3 Após a queda de Vítor Pereira (três meses de total inadaptação ao Flamengo, jogadores, equipa e tática) o Brasileirão 2023 terá no arranque sete treinadores portugueses.
Abel tornou-se o mais poderoso "grilo falante" do futebol brasileiro no sentido do que esta personagem animada era para o Pinóquio: a consciência que nunca hesita em dizer o que deve ser dito e feito, críticas e conselhos. Ou seja, o seu futebol de "esperteza e inteligência" (alternando ataque organizado-continuado com um jogo mais de expectativa e ataque à profundidade) é hoje tão impactante como as suas conferências de imprensa nas quais toca em todos os problemas do futebol brasileiro (desde o calendário louco sobrecarregado até estruturas e metodologias de treino que têm de se adequar).
O seu Palmeiras tornou-se um camaleão tático cirúrgico que vale pela convicção com que coloca em prática os seus planos de jogo. Tem uma dupla de "centrais zagueiros-xerife" (Gomez-Murillo), um nº 10 quase à moda antiga (Renato Veiga), um pensador desequilibrador desde a faixa (Dudu, craque que merecia mais reconhecimento) e, embora continue esperando os golos de Rony (vindo da faixa ou no meio), lança o garoto-fenómeno do futuro, Endrick (ainda com apenas 16 anos!). Já foi à Disneylândia, mas ainda aprende a andar no mundo adulto (entenda-se entre defesas duros na marcação apertada).
4 Luís Castro vai tentar continuar a reconstrução do Botafogo. A equipa necessita subir a sua agressividade tática para defender resultados porque boas ideias de jogo já mostrou que tem desde a época passada.
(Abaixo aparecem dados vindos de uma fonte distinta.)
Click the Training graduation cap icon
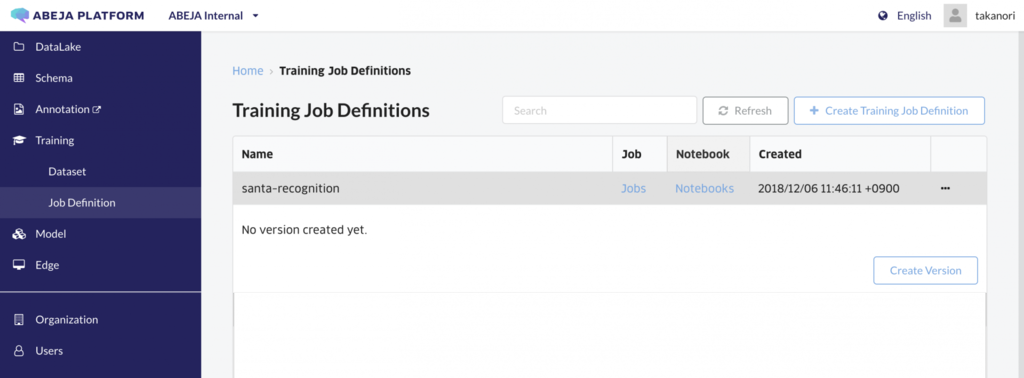1024x378 pixels. tap(19, 140)
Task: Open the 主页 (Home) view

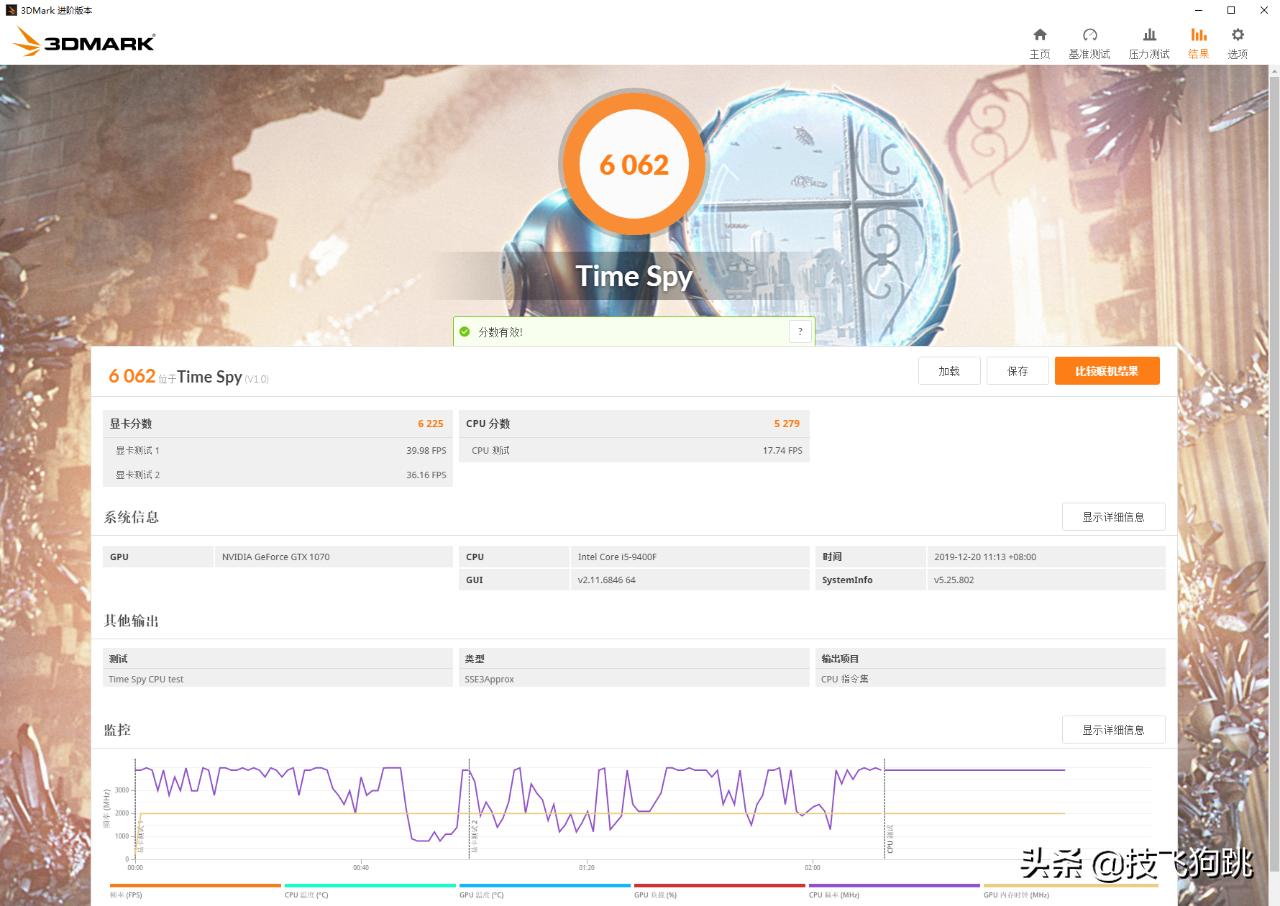Action: [1039, 40]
Renato Paiva (no Bahia, agora propriedade do grupo City) e Caixinha no Bragantino (do grupo Red Bull) são dois treinadores que têm de seguir o estilo dos investidores, donos dos clubes num processo de futebol empresarial que vai também invadindo o Brasil. É sedutor pensar que, nestes casos, o princípio terá de ser o "jogar bem" para atrair os olhares para estas equipas que têm essa marca comunitária. Pode parecer uma contradição esta união negócio-romantismo, mas (mesmo sabendo o argumento demolidor que são os resultados) constatar este princípio como intenção do projeto faz ter mais vontade de ver estas equipas jogar.
Tão romântico como jogar na Arena Pantanal. É o Cuiabá de Ivo Vieira que já venceu o Estadual de Mato Grosso e vai ter na frente, como ponta-de-lança, o tão letal como desengonçado Deyverson. Foi ele, nesse estilo, que deu a ultima Copa Libertadores ao Palmeiras de Abel. Ele é a ironia num futebol que busca resgatar a técnica como inspiração, mas depois acaba a procurar quem resolva os problemas mesmo sem a estética mais perfeita.